ピノック&紀尾井室内管&ドウガンのベートーヴェン第4番に感動
7月4日、紀尾井ホールで、紀尾井ホール室内管弦楽団定期演奏会を聴いた。指揮はトレヴァー・ピノック、曲目は前半にラヴェルの「クープランの墓」と、アレクサンドラ・ドヴガンのピアノ独奏が加わって、ベートーヴェンのピアノ協奏曲第4番、後半にメンデルスゾーンの交響曲第4番「イタリア」。なお、私はWEB版首都圏の「ぴあ」の水先案内を担当しているが、そのなかでまるでドウガンが「クープランの墓」を弾くような記述をしてしまった。ピアノ版が頭にあったのでそう書いて、すぐにオーケストラ版だと思いなおしたのだったが、文章を修正するのを忘れていた。ここでお詫びして訂正する。
その「クープランの墓」はなかなかにフランス的な演奏だった。ラヴェルにふさわしい色彩的で繊細な音の重なりで、しかもそれがみごとに流動する。知的で硬質。日本のオーケストラも立派にフランスの音を出せるようになったのだ!と改めて感心した。

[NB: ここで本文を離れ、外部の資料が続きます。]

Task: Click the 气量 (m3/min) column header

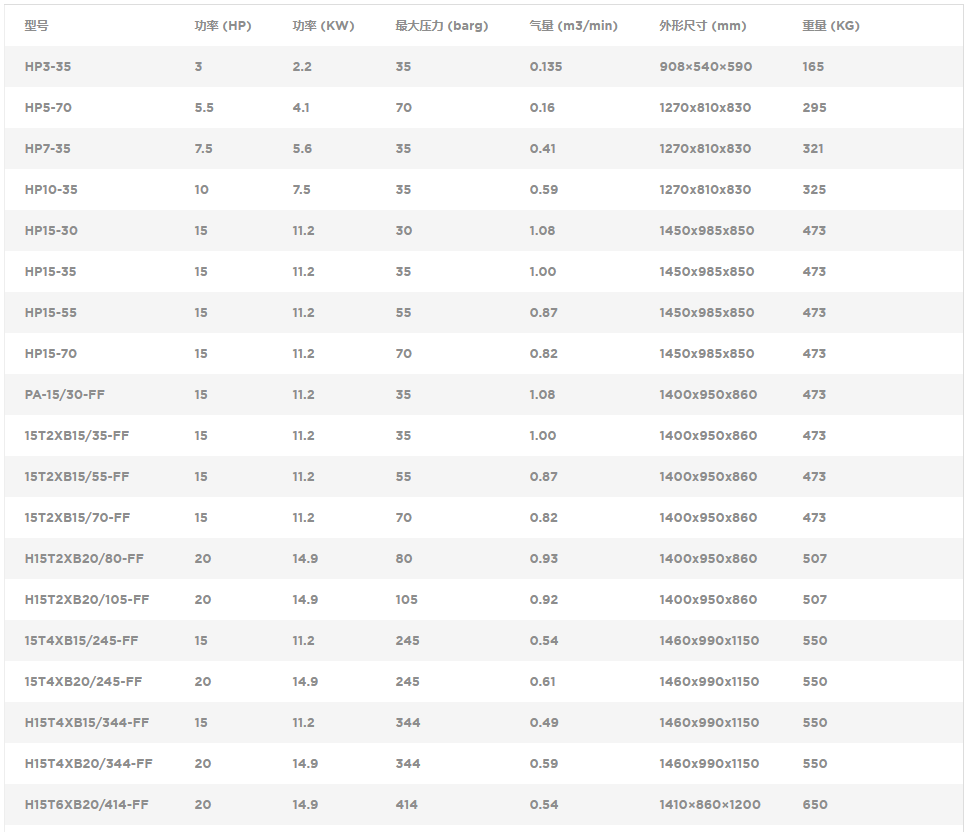Action: click(573, 26)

ただ、最高に素晴らしかったかと問われると、ちょっとためらう。私としてはもう少し遊び心というか、しゃかりきにならない余裕というか、そのようなものがほしいのだが、あくまでも直線的な演奏だった。これにはピノックの音楽性と関係があるだろう。やはりかなり鋭角的な演奏だと思う。それはそれで鋭角的なラヴェルも悪くないとは思うものの、私の好きなラヴェルとは少し異なっていた。

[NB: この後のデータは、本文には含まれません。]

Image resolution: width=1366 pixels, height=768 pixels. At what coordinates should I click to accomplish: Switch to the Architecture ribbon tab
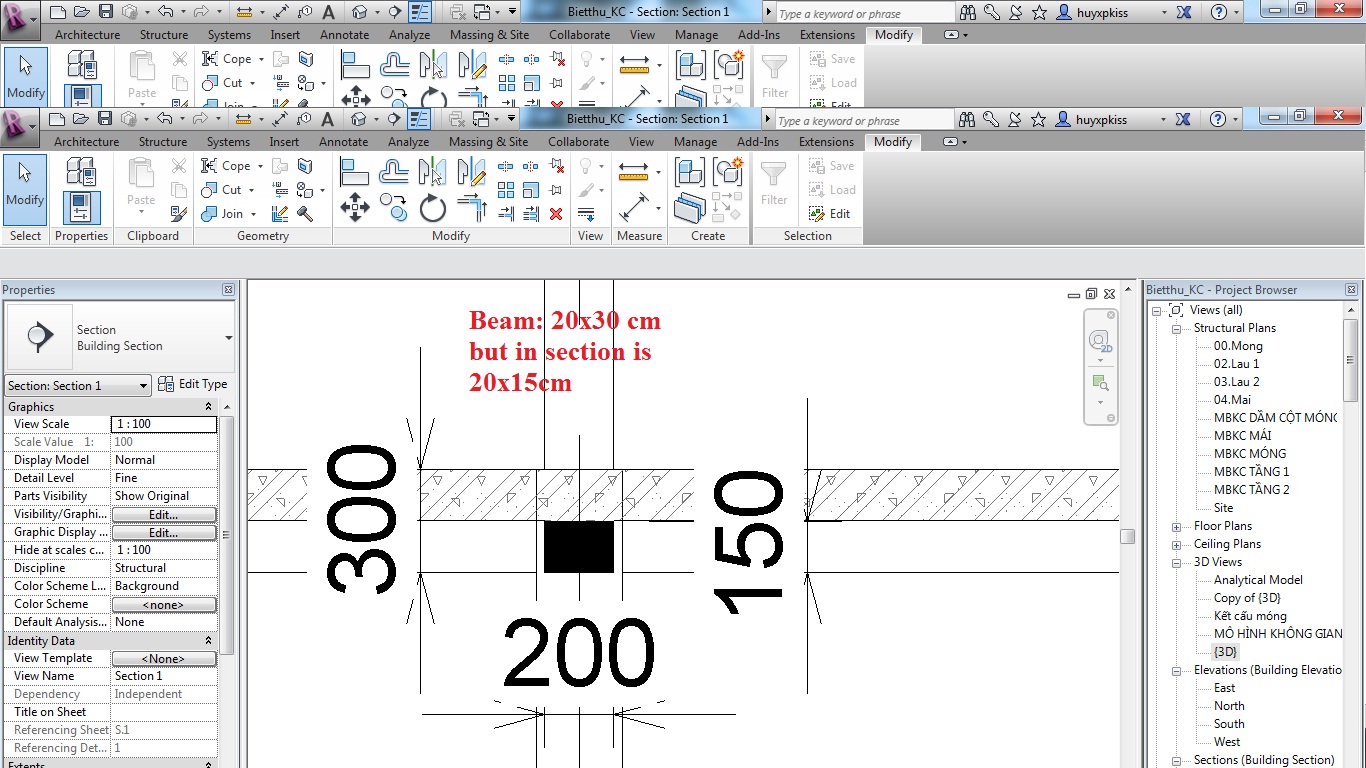coord(86,141)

ベートーヴェンの協奏曲は文句なしに素晴らしかった。感動した。まずドウガンのピアノが素晴らしい。音の粒立ちが本当に美しい。繊細だが、強い音は強い。2007年生まれというからまだ20歳にもならない少女なのだが、恐るべきことにぴたりと音が決まり、ニュアンス豊かな起伏があり、歌心もある。第1楽章のカデンツァ(ベートーヴェン自身によるカデンツァが二つあるということで、今回は聴き慣れない方の長いヴァージョンだと松本學さんに教えていただいた)あたりからぐんぐんと乗ってきた。第2楽章後半のリリシズムも素晴らしい。第3楽章の躍動も見事。オーケストラもぴしりと決まって、重層的にピアノを支えた。第2楽章のオーケストラとピアノの掛け合いは実に美しかった。

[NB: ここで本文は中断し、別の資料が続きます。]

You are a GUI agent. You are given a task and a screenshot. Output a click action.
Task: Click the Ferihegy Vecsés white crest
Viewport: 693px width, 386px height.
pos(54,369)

ピアノのアンコールは「テンペスト」の第3楽章。これも一分の隙もない、構築的でかっちりしながらもニュアンスにあふれた力強い演奏。素晴らしかった。
後半の「イタリア」も期待したのだったが、実は私はあまり楽しめなかった。第1楽章は躍動的でわくわくした雰囲気があってよかったのだが、ちょっとバタバタした感じが強すぎる気がした。確かにこの第1楽章は、心はやる気持ちが出てもよい曲なのだが、それにしてもリズムが安定しない。いつまでたってもバタバタしている。それが第2楽章、第3楽章になっても続き、足並みがそろわないというか、リズムがぴたりと決まらない。
アンコールはフォーレの組曲「ドリー」の「子守歌」。しなやかで優美な曲だが、これもじっくりと味わう雰囲気ではなく上滑りする感じがした。
前半がとてもよい演奏だっただけに、後半、停滞した感じがしたのは残念だった。